A biased website doesn't necessarily have to ignore particular stories. DeronWilliams.com is obviously going to support Deron Williams, but there's a way to do that while remaining a useful spot for news and information even when the Nets are playing badly. Readers aren't dumb, and they don't want to feel like a publication's reason for being causes it to ignore the realities of the stories it covers. Bias is one thing — willful obfuscation is another.

Quasi-journalistic endeavors like DeronWilliams.com are going to be more common, but the key to making them more useful will be in melding the two approaches that constitute them. There's a way to market a player while meeting the negative head on.
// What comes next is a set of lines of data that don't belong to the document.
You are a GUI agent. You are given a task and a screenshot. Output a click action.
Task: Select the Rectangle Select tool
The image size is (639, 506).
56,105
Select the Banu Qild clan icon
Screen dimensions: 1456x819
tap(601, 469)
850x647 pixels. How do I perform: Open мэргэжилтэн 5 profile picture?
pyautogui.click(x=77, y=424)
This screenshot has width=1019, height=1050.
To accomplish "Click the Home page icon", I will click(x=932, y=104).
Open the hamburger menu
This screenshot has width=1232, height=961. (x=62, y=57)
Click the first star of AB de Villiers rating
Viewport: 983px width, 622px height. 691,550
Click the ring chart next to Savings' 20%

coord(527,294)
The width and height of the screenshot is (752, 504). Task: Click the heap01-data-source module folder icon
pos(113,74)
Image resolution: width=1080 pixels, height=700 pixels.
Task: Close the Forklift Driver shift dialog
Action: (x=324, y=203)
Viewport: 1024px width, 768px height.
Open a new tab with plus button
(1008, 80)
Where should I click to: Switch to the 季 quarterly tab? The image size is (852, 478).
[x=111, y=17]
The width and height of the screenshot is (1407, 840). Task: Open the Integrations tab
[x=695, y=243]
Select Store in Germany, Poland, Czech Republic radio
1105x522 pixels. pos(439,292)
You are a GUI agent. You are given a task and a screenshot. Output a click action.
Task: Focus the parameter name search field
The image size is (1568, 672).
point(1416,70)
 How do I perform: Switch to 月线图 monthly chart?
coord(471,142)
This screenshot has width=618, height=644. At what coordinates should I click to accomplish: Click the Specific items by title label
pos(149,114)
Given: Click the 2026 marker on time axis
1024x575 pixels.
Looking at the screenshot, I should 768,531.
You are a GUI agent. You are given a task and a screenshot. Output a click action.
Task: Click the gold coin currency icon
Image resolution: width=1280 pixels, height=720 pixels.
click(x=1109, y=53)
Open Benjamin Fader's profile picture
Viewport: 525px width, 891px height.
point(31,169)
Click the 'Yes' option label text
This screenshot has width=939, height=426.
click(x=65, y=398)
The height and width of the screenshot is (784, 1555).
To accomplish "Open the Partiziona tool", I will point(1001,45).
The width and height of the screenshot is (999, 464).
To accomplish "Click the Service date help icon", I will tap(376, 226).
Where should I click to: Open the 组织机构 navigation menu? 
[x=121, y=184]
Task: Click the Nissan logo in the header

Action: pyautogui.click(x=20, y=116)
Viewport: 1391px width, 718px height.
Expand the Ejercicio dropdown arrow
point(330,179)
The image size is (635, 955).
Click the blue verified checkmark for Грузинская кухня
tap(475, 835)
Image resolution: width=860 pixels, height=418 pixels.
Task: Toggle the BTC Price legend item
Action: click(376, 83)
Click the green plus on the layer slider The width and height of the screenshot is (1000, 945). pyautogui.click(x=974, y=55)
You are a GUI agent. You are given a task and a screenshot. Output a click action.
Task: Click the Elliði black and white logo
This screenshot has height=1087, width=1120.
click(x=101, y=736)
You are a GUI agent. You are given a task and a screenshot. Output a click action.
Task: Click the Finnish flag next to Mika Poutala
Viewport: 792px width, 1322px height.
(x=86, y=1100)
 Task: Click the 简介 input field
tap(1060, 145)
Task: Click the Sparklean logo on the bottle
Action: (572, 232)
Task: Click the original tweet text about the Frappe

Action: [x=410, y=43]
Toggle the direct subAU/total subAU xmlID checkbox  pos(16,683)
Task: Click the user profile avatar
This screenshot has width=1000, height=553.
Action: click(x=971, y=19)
UPDATE: I exchanged a few emails with David Neiman of Athlete Interactive, who clarified their approach to Williams's website:

As you rightly pointed out, having a web site that presents only some shiny, propaganda-driven version of events wouldn't be of much interest to anyone. We make sure to cover wins and losses, the positive and negative, on Deron's web site (and on the sites of other clients we work with); DeronWilliams.com actually has pretty thorough news coverage of last season.

In the Wall Street Journal article, I was speaking specifically about Deron's blog, which we had been maintaining with him fairly actively during his time in Turkey, but which we stopped working on during much of last year while the Nets were struggling. While on the one hand, it would be interesting to hear an athlete's thoughts when times are tough, it's also understandable that an athlete might find the idea of blogging self-indulgent, distracting and/or inappropriate when their team isn't winning.

It's good to know that Athlete Interactive has this approach in mind for DeronWilliams.com, because it's the key to differentiating a useful website from a piece of propaganda.